Near-Optimal Best-of-Both-Worlds Fairness for Few Agents
Moshe Babaioff, Gefen Frosh
TL;DR
This work studies BoBW fairness for indivisible goods among a small number of agents with additive valuations, introducing the IMMX criterion to balance MMS-based and envy-based guarantees. For three agents, it proves the existence of a BoBW distribution with ex-ante proportionality, where every supported allocation is Epistemic EFX and yields at least $9/10$ of each agent’s MMS, while the remaining agent (if not at MMS) is EFX-satisfied; this combination is near-optimal given known MMS upper bounds.
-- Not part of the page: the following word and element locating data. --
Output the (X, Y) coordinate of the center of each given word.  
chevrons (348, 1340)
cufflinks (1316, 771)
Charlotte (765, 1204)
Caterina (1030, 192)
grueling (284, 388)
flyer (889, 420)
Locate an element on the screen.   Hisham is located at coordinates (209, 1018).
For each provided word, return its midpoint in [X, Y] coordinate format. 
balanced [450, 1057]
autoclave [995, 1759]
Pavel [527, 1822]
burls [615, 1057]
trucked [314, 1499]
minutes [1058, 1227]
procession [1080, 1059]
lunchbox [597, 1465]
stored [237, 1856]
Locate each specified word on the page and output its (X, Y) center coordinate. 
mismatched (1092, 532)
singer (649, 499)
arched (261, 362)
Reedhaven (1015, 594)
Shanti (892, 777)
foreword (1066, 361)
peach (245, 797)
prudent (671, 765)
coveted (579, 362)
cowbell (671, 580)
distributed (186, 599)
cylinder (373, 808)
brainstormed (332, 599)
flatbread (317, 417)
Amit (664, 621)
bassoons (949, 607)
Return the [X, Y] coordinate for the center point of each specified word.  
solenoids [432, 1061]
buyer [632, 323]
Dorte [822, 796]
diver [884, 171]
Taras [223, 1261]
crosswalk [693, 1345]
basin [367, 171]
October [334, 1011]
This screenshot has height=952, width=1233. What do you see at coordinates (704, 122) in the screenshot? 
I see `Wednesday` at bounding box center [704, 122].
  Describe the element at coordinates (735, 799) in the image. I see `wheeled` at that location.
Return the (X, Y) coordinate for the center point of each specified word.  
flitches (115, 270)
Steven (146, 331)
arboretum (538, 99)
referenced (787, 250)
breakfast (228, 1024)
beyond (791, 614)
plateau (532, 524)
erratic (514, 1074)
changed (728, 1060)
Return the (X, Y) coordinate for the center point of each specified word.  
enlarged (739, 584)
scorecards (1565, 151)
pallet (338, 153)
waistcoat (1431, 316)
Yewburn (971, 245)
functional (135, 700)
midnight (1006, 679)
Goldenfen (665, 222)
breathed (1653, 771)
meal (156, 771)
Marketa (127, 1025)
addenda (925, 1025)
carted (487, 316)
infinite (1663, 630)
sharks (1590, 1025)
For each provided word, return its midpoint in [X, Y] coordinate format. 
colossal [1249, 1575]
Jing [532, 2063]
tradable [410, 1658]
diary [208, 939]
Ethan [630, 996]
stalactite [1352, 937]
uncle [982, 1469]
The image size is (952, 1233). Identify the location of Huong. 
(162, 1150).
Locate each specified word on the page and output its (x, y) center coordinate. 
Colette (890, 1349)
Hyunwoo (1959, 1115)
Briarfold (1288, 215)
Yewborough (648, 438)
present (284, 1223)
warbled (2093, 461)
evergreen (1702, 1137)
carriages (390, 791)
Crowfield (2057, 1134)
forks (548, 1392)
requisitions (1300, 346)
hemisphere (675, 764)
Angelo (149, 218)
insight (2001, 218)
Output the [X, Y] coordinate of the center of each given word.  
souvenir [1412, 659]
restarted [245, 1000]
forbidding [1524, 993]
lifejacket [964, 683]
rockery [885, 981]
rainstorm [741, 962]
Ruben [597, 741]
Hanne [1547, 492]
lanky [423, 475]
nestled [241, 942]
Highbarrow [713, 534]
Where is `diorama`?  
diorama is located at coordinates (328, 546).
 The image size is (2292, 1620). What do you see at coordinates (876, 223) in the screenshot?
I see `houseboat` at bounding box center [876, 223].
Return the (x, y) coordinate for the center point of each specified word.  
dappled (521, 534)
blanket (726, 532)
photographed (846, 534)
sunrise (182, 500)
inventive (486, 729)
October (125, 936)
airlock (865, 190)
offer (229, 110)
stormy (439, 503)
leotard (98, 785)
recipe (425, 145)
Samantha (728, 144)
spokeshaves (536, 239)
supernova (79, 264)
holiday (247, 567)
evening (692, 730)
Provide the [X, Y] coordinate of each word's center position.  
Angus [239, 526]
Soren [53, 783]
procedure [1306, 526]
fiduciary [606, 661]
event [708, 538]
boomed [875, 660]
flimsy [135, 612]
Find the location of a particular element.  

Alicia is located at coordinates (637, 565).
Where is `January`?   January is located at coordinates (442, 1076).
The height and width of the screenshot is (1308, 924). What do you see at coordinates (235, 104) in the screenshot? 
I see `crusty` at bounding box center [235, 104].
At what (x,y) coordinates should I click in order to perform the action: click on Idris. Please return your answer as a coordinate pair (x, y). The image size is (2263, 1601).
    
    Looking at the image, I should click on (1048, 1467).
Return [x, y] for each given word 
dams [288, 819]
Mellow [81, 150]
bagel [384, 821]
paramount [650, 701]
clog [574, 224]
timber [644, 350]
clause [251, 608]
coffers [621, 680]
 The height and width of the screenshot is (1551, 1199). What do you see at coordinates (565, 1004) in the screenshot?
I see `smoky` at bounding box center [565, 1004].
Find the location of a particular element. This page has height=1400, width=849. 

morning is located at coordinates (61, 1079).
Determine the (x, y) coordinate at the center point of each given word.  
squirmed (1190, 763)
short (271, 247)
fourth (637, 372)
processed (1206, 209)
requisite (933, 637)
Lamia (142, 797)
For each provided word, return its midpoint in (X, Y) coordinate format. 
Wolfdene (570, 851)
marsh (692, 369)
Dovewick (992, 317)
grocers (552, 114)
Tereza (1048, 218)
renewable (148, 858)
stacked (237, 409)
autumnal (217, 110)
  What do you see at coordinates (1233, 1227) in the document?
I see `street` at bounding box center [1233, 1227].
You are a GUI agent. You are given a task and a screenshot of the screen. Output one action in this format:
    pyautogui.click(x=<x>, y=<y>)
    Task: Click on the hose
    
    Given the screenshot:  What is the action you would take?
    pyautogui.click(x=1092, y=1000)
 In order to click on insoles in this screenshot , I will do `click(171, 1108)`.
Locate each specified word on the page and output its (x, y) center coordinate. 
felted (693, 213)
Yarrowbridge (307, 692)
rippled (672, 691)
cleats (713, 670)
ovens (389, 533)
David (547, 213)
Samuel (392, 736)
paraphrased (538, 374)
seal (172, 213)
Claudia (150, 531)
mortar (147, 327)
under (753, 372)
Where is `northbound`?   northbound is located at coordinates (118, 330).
It further provides a polynomial-time approximation scheme (FPTAS) that computes a BoBW distribution preserving these ex-post guarantees and achieving near-exact ex-ante proportionality (up to $1-\varepsilon$) and near-MMS guarantees, with exact ex-ante proportionality recoverable by dropping EEFX. A complementary two-agent result achieves ex-ante envy-freeness and ex-post EFX with $(1-\varepsilon)$-MMS in polynomial time, and this serves as a building block for the three-agent FPTAS. Overall, the results tighten the trade-off between ex-ante and ex-post fairness in BoBW settings, provide verifiable certificates for complex guarantees, and propose a practical framework for fair division with few agents that is near-optimal in theory and computationally feasible in practice.
Abstract
We consider the problem of fair allocation of indivisible goods among agents with additive valuations, aiming for Best-of-Both-Worlds (BoBW) fairness: a distribution over allocations that is ex-ante fair, and additionally, it is supported only on deterministic allocations that are ex-post fair. We focus on BoBW for few agents, and our main result is the design of the first BoBW algorithms achieving near-optimal fairness for three agents. For three agents, we prove the existence of an ex-ante proportional distribution whose every allocation is Epistemic EFX (EEFX) and guarantees each agent at least $\tfrac{9}{10}$ of her MMS. As MMS allocations do not exist for three additive agents, in every allocation at least one agent might not be getting her MMS. To compensate such an agent, we also guarantee that if an agent is not getting her MMS then she is EFX-satisfied - giving her the strongest achievable envy-based guarantee. Additionally, using an FPTAS for near-MMS partitions, we present an FPTAS to compute a BoBW distribution preserving all envy-based guarantees, and also preserving all value-based guarantees up to $(1-\varepsilon)$. We further show that exact ex-ante proportionality can be restored when dropping EEFX. To do so, we first design, for two agents and any $\varepsilon > 0$, a Fully Polynomial-Time Approximation Scheme (FPTAS) that outputs a distribution which is ex-ante envy-free (and thus proportional) and ex-post envy-free up to any good (EFX), while guaranteeing each agent at least a $(1-\varepsilon)$-fraction of her maximin share (MMS). We then leverage this two-agent FPTAS algorithm as a subroutine to obtain, for three agents, the FPTAS guaranteeing exact ex-ante proportionality. We note that our result for two agents essentially matches the strongest fairness and efficiency guarantees achievable in polynomial time, and thus might be of independent interest.